In my opinion it would be useless to attempt to get a conviction against these [Bush]men for the crimes they have committed or been accessory to. The Evidence necessary if [it] ever existed has now disappeared…To place them in service even far from here in the Colony would be of little avail as even if they stayed quietly for a time when the wild fit came over them they would make for the [Orange River] Islands again. The only suitable place for them is Robben Island… It is probable that feeling they could not get over the sea they would settle down contentedly and I think would earn their keep and wages. They would also be available for Bushman lore researches…

– J.H. Scott, 1881

The author of these words, John Scott, was appointed special magistrate on the northern border of the Cape Colony in 1880 and served there until 1887. In presiding over the Baster settlement established in Gordonia, amongst his duties was dealing with the Bushman inhabitants of the area. Through an examination of his relations with Bushmen it is possible to see the transformation of Scott's Cape liberal ideology into one approximating turn-of-the-century racism. Imprisoning them for breaches of colonial law, essentially because the Bushmen refused to become a part of the cheap black labour force required by the colony, Scott also became involved in organising them as objects of ethnographic research and objects of exhibit and display.
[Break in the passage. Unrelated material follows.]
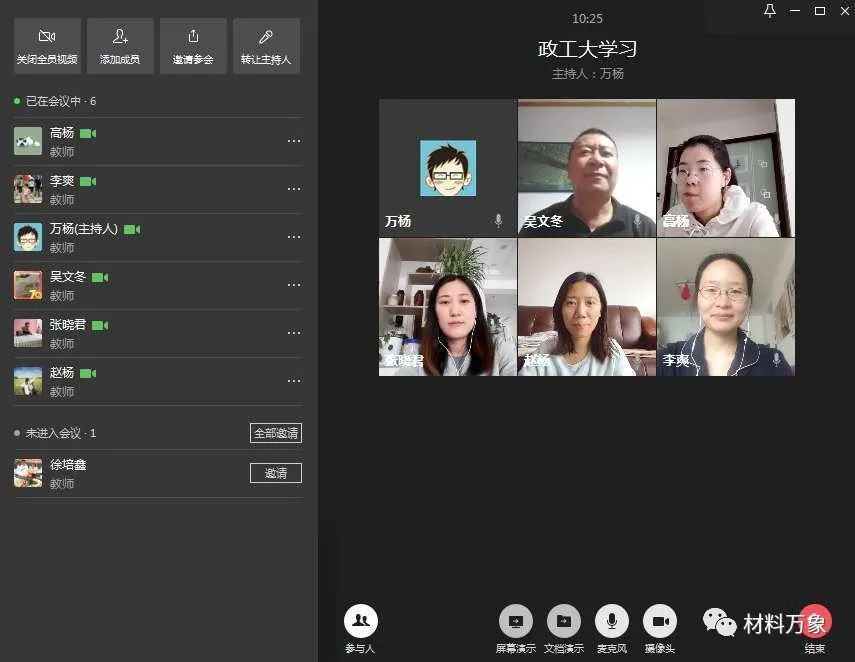Pin the window with the pin icon
The image size is (855, 662).
coord(769,11)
In his book The Birth of the Museum, Tony Bennett takes issue with Douglas Crimp for describing the museum as another Foucaultian ‘institution of confinement’. While the museum and the prison are both articulations of power and knowledge relations, the museum, he insists, is an institution not of confinement but of exhibition. In contrast to the withdrawal of objects and bodies from the public gaze, ‘[the] institutions comprising the “exhibitionary complex”… were involved in the transfer of objects and bodies from the enclosed and private domains in which they had previously been displayed… into progressively more open and public arenas where, through the representations to which they were subjected, they formed vehicles for inscribing and broadcasting the messages of power’.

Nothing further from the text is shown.